Requirements:
Can you copy, unchanged, the lines from the one containing "Toggle the Locked" through the one containing "Action: (607, 48)"?

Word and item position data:

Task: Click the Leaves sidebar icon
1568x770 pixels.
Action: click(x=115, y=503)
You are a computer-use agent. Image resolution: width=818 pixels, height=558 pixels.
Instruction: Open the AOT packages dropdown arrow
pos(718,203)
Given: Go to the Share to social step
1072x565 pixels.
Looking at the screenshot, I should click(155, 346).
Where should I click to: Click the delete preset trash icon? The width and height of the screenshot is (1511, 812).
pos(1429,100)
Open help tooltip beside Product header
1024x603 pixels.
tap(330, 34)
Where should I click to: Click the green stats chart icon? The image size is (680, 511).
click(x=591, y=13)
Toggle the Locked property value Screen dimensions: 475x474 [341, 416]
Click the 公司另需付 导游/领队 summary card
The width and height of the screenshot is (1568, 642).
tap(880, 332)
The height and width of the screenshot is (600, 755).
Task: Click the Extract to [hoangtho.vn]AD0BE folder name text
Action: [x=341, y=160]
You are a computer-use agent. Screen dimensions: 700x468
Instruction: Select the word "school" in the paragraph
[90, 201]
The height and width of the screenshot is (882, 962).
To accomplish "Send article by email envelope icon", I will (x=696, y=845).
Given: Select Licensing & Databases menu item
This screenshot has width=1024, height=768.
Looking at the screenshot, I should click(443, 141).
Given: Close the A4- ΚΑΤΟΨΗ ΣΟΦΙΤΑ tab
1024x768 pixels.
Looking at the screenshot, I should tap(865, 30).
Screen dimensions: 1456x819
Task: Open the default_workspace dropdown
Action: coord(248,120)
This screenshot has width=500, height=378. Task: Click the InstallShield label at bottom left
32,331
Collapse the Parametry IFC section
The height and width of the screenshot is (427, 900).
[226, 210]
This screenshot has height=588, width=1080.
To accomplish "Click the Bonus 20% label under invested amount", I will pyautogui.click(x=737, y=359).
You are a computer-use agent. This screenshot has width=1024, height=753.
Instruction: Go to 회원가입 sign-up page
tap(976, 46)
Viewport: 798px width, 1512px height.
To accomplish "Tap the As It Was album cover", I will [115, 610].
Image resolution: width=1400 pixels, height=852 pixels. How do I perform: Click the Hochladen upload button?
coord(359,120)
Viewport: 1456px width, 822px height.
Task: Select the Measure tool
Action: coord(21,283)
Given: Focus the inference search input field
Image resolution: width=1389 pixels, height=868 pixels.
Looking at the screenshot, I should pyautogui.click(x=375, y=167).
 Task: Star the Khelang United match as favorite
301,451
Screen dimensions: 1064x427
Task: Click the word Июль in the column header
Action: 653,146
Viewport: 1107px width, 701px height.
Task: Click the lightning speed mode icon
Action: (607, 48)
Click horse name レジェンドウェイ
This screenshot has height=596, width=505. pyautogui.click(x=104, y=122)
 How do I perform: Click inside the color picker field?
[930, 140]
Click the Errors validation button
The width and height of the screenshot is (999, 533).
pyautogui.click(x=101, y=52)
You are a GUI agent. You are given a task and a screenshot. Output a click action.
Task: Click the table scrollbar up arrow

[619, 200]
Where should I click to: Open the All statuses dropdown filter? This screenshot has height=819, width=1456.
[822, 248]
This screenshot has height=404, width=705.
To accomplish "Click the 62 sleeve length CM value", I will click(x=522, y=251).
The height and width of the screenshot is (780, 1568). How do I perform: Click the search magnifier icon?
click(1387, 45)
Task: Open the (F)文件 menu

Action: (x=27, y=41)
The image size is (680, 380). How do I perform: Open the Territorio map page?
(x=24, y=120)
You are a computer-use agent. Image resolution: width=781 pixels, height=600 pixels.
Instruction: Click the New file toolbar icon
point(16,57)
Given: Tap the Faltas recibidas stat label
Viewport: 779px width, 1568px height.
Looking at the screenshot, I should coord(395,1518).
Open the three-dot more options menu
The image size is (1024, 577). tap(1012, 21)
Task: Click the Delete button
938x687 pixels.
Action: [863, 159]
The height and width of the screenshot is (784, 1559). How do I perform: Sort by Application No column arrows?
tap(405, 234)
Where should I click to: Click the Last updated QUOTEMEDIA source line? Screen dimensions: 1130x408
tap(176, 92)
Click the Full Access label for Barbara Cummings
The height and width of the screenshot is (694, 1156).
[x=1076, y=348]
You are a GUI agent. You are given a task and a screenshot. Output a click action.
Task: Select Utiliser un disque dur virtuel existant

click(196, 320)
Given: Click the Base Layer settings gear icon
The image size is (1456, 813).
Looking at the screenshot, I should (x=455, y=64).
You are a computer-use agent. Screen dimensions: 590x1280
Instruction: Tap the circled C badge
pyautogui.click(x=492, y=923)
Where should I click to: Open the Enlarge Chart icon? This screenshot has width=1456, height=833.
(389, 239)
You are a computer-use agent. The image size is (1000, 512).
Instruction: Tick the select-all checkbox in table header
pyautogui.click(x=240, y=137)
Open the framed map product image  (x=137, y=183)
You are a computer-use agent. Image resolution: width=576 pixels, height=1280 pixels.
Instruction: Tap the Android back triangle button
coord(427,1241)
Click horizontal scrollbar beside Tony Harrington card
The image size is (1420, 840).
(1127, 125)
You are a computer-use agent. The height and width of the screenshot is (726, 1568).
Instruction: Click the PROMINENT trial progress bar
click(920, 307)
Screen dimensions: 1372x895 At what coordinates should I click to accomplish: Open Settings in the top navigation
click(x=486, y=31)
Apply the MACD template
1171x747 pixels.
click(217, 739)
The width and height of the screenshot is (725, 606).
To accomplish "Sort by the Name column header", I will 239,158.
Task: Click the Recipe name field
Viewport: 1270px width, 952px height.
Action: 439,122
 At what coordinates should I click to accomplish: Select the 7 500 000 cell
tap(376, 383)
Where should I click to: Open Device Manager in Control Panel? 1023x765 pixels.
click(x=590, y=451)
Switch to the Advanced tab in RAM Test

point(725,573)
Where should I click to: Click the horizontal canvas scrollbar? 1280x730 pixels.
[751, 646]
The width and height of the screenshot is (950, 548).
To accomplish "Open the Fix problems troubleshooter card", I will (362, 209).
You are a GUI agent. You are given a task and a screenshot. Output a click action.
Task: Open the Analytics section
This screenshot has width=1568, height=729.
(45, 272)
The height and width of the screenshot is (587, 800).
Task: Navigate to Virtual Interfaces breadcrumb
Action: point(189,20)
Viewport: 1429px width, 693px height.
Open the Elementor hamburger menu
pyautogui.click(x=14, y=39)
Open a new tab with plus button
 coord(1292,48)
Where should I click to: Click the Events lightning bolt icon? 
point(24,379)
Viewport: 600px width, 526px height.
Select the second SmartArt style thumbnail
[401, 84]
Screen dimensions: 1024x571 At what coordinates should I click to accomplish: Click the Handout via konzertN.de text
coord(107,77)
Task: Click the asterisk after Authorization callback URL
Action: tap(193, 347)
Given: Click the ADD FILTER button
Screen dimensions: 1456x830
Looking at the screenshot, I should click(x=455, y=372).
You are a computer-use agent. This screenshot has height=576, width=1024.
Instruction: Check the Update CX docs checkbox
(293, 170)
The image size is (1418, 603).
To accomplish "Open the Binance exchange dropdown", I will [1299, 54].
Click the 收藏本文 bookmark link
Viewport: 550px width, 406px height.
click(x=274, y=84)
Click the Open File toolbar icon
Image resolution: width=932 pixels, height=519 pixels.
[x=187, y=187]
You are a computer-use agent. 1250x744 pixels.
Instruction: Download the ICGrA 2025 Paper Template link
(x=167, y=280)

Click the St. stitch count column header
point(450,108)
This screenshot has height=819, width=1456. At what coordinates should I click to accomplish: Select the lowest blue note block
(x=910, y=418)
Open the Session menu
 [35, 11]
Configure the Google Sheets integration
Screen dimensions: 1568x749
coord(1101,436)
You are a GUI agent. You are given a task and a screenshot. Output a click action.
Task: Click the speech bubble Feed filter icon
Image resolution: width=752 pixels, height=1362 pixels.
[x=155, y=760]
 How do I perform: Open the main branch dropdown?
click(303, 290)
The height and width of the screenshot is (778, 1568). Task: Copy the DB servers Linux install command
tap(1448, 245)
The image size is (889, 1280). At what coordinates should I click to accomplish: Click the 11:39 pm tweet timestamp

Response to the task:
Toggle the Locked property value Screen dimensions: 475x474 [341, 416]
Click the 公司另需付 导游/领队 summary card
The width and height of the screenshot is (1568, 642).
tap(880, 332)
The height and width of the screenshot is (600, 755).
Task: Click the Extract to [hoangtho.vn]AD0BE folder name text
Action: [x=341, y=160]
You are a computer-use agent. Screen dimensions: 700x468
Instruction: Select the word "school" in the paragraph
[90, 201]
The height and width of the screenshot is (882, 962).
To accomplish "Send article by email envelope icon", I will (x=696, y=845).
Given: Select Licensing & Databases menu item
This screenshot has width=1024, height=768.
Looking at the screenshot, I should click(443, 141).
Given: Close the A4- ΚΑΤΟΨΗ ΣΟΦΙΤΑ tab
1024x768 pixels.
Looking at the screenshot, I should tap(865, 30).
Screen dimensions: 1456x819
Task: Open the default_workspace dropdown
Action: coord(248,120)
This screenshot has width=500, height=378. Task: Click the InstallShield label at bottom left
32,331
Collapse the Parametry IFC section
The height and width of the screenshot is (427, 900).
[226, 210]
This screenshot has height=588, width=1080.
To accomplish "Click the Bonus 20% label under invested amount", I will pyautogui.click(x=737, y=359).
You are a computer-use agent. This screenshot has width=1024, height=753.
Instruction: Go to 회원가입 sign-up page
tap(976, 46)
Viewport: 798px width, 1512px height.
To accomplish "Tap the As It Was album cover", I will [115, 610].
Image resolution: width=1400 pixels, height=852 pixels. How do I perform: Click the Hochladen upload button?
coord(359,120)
Viewport: 1456px width, 822px height.
Task: Select the Measure tool
Action: coord(21,283)
Given: Focus the inference search input field
Image resolution: width=1389 pixels, height=868 pixels.
Looking at the screenshot, I should pyautogui.click(x=375, y=167).
 Task: Star the Khelang United match as favorite
301,451
Screen dimensions: 1064x427
Task: Click the word Июль in the column header
Action: 653,146
Viewport: 1107px width, 701px height.
Task: Click the lightning speed mode icon
Action: (607, 48)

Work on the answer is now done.